Ferraz Inhaúma Neves, Garcia Ana Cristina Bicharra
ADDLabs - Active Documentation and Design, Instituto de Computação - Universidade Federal Fluminensem, Av. Gen. Milton Tavares de Souza, s/n - 24210-340 Niterói, RJ Brazil.
Springerplus. 2013 Sep 11;2:452. doi: 10.1186/2193-1801-2-452. eCollection 2013.
Data mining has emerged to address the problem of transforming data into useful knowledge. Although most data mining techniques, such as the use of association rules, may substantially reduce the search effort over large data sets, often, the consequential outcomes surpass the amount of information humanly manageable. On the other hand, important association rules may be overlooked owing to the setting of the support threshold, which is a very subjective metric, but rooted in most data mining techniques. This paper presents a study on the effects, in terms of precision and recall, of using a data preparation technique, called SemPrune, which is built on domain ontology. SemPrune is intended for pre- and post-processing phases of data mining. Identifying generalization/specialization relations, as well as composition/decomposition relations, is the key to successfully applying SemPrune.

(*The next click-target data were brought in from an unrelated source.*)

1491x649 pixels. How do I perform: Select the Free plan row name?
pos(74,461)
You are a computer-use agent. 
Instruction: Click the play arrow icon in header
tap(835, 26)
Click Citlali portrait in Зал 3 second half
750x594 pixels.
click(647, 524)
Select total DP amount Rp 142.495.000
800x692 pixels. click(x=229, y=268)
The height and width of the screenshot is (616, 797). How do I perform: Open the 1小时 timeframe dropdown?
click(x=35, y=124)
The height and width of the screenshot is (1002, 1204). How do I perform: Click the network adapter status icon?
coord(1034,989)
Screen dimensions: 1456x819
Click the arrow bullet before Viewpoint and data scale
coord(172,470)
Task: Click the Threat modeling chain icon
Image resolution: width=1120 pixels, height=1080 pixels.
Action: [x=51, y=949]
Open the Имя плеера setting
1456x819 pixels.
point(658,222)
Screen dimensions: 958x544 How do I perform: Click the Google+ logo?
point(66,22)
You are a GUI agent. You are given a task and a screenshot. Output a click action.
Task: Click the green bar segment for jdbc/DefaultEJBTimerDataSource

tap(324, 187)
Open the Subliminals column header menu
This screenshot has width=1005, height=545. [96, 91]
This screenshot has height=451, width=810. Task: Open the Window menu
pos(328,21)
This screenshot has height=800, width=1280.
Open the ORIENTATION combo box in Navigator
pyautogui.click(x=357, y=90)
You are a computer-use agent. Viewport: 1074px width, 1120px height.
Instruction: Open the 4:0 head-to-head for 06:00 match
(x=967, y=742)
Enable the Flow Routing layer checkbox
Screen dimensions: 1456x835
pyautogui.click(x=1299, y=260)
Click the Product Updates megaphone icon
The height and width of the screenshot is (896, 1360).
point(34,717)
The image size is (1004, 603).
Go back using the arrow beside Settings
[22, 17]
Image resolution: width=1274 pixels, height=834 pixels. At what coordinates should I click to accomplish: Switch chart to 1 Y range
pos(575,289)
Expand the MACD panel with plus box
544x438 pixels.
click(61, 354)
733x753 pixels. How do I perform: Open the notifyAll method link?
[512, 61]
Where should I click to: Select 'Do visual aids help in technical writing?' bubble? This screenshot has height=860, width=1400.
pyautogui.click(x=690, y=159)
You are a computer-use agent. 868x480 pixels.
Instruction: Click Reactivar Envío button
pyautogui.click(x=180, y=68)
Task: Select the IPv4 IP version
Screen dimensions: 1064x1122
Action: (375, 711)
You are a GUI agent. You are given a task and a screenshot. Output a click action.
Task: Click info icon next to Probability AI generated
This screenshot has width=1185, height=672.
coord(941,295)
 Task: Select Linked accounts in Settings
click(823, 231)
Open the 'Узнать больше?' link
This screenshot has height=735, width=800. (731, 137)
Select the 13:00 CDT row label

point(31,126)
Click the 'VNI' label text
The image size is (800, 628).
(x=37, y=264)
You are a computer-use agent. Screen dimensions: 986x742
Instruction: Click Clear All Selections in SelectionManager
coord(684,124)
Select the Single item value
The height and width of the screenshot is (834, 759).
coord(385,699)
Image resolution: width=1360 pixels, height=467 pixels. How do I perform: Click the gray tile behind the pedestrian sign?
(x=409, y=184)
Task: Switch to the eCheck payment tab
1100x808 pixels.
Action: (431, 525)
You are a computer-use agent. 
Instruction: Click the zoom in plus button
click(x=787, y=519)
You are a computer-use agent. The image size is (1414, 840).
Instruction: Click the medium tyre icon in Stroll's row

数据挖掘应运而生,旨在解决将数据转化为有用知识这一问题。尽管大多数数据挖掘技术,如关联规则的使用,可能会大幅减少在大型数据集上的搜索工作量,但通常情况下,其产生的结果超出了人类可管理的信息量。另一方面,由于支持阈值的设置(这是一个非常主观的指标,但在大多数数据挖掘技术中都存在),重要的关联规则可能会被忽视。本文呈现了一项关于使用一种名为SemPrune的数据准备技术(基于领域本体构建)在精确率和召回率方面所产生效果的研究。SemPrune旨在用于数据挖掘的预处理和后处理阶段。识别泛化/特化关系以及组合/分解关系是成功应用SemPrune的关键。